Methods:A decoy receptor peptide that specifically targets the LTβR-NFκB NIK signaling was designed and administered in vitro or in vivo. T cell and dendritic cell (DC) migration were assessed in vivo and in vitro. The CHS response was measured by mouse ear swelling and immunohistochemistry.
Results:Application of a decoy peptide which inhibits non-classical NIK signaling at the hapten sensitization phase ameliorates CHS, with fewer T cells and DC infiltrating the antigen challenged tissues. The decoy peptide inhibits dermal DC migration to the draining LNs, thereby reducing T cell priming. Local treatment with the inhibitory peptide at the time of hapten re-challenge also inhibits CHS by inhibiting DC migration to local lymph nodes and subsequent T cell activation and recruitment to the inflamed tissues. However, local application of the decoy peptide at the resolution stage extended CHS by preventing T cell and DC egress from the inflamed tissues. In contrast, an alternative blocking decoy peptide that inhibits only the classical NFkB pathway of LTβR signaling, accelerates resolution of CHS inflammation at this phase by promoting T cell and DC egress from the inflamed tissues.

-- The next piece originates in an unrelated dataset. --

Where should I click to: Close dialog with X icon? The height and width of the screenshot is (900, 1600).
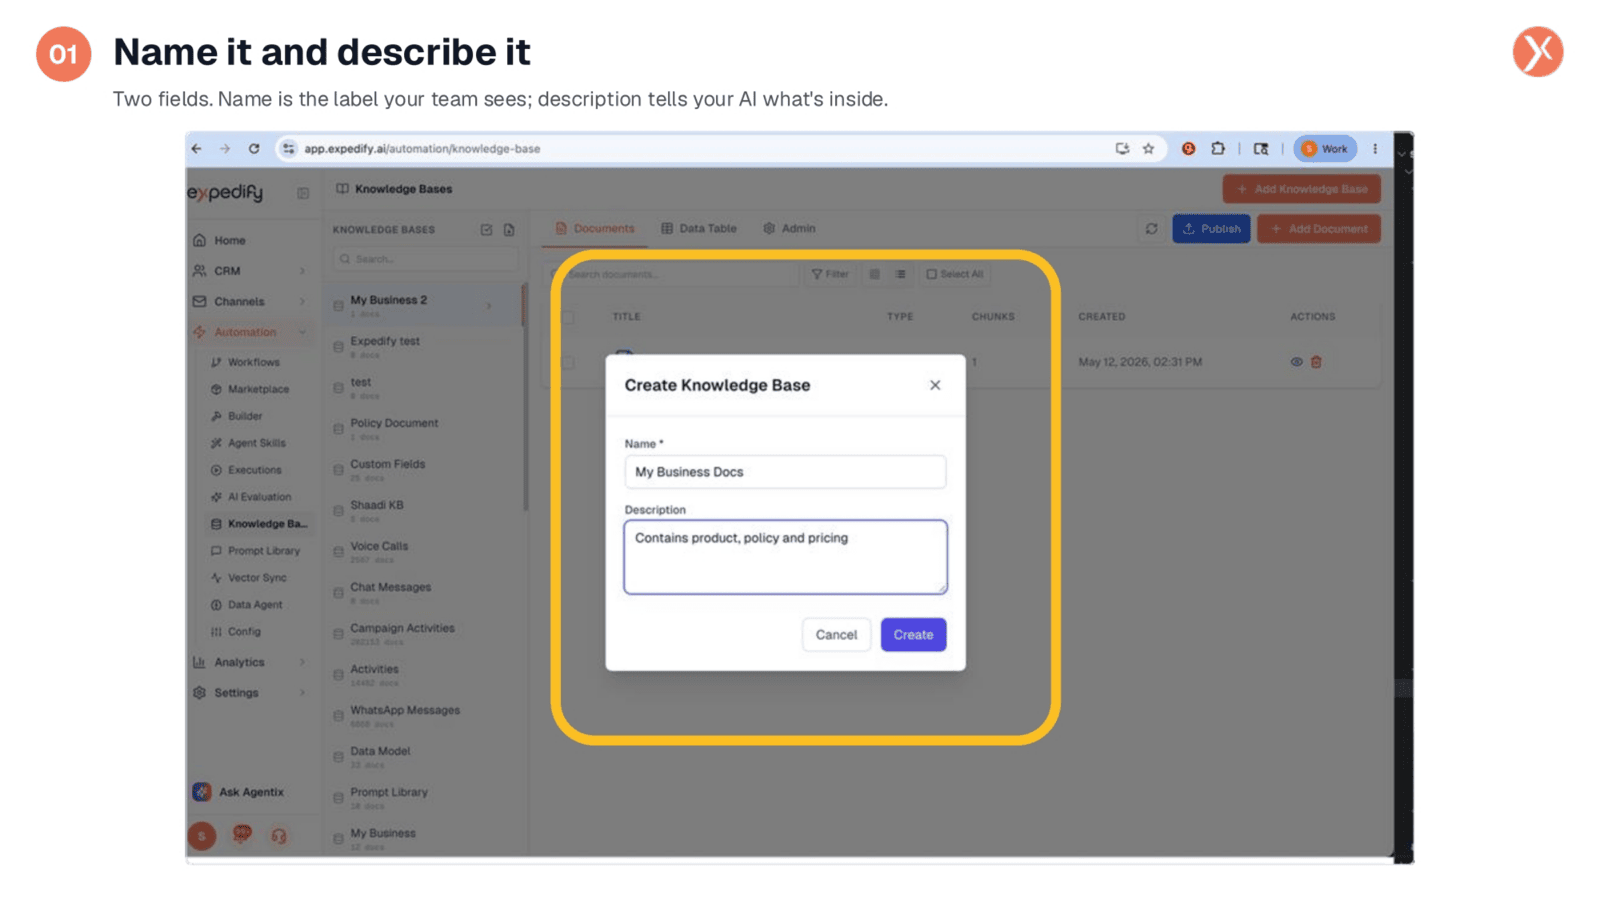click(935, 385)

Conclusions:LTβR-mediated non-classical NFκB NIK signaling regulates DC migration from dermal tissues to local draining LNs and regulates T cell migration into and out of inflamed tissues. Classical NFκB signaling also regulates leukocyte migration but is mechanistically distinct to that of NIK signaling. The decoy peptides that inhibit the separate pathways of LTβR signaling are novel interventions to regulate immune cell migration during distinct phases of the immune response. Their structures and inhibitory mechanisms may lead to the development of specific therapeutics.
CITATION INFORMATION: Piao W., Xiong Y., Li L., Saxena V., Bromberg J. Targeting Lymphotoxin Signaling in Lymphatics Regulates Immune Sensitization, Elicitation, and Resolution Am J Transplant. 2017;17 (suppl 3).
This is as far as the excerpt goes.